Kontaktaufnahmen der Stadt mit den zuständigen Entsorgungsunternehmen scheitern häufig daran, dass diese weder telefonisch erreichbar sind noch auf schriftliche Aufforderungen zur Leerung der Behälter reagieren. Ein zwangsweiser Abbau nicht betreuter Container wird von der Stadt ohne alternative Entsorgungsangebote derzeit als nicht zielführend eingeschätzt.
Konkret hat das Ordnungsamt einen Betreiber eines Containers, der auf einen Gehweg ausgerichtet war, mit Fristsetzung zur Standortverlagerung aufgefordert. Damit sollen unter anderem die vom Behindertenbeirat angesprochenen Probleme zugestellter Gehwege vermieden werden.
Aktuell konnte zudem aufgrund von Zeugenaussagen eine illegale Sperrmüllablagerung im Bereich des Standortes „Schützenplatz“ zur Anzeige beim Landkreis gebracht werden. Nach Angaben des Umweltamtes liegt der mögliche Bußgeldrahmen für solche Verstöße bei bis zu 25.000 Euro.

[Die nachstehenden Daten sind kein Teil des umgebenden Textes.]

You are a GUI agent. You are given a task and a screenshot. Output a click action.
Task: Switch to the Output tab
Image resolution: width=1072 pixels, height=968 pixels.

Zur Verbesserung des Reinigungszustandes ist der Bauhof der Stadt regelmäßig im Einsatz und beseitigt wilden Müll. Ohne diese zusätzlichen Leistungen würde sich die Situation nach Einschätzung der Stadt deutlich verschärfen. Der von der Kreisabfallwirtschaft bereitgestellte Container reicht jedoch bereits jetzt nicht mehr aus, um den wöchentlich anfallenden Müll zwischenzulagern. Auch der städtische Außendienst kontrolliert die Containerstandorte fortlaufend.

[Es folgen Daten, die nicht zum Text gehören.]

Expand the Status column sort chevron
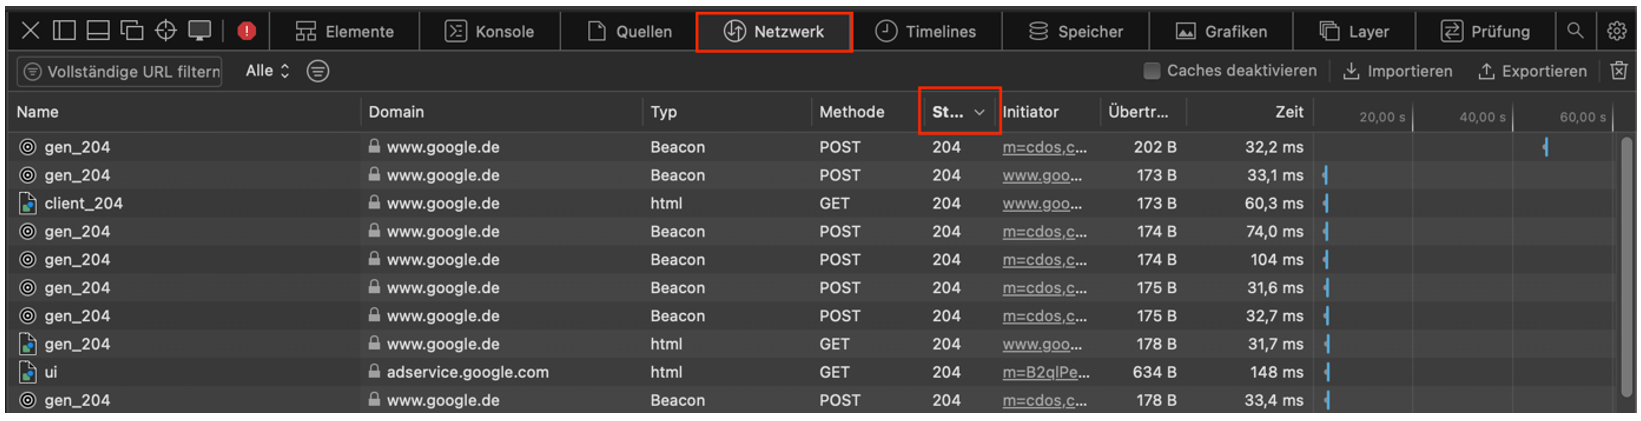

Die Stadt Bad Pyrmont richtet daher erneut einen eindringlichen Appell an die Einwohnerschaft, Altkleidercontainer ausschließlich für Altkleider zu nutzen und bei bereits gefüllten Containern keine weiteren Abfälle abzustellen. Festgestellte illegale Müllablagerungen werden konsequent zur Anzeige gebracht.
Hinweis: Im Einwohnermeldeamt sind für fünf Euro große Müllsäcke erhältlich, falls das Volumen der Restmülltonne vorübergehend nicht ausreicht.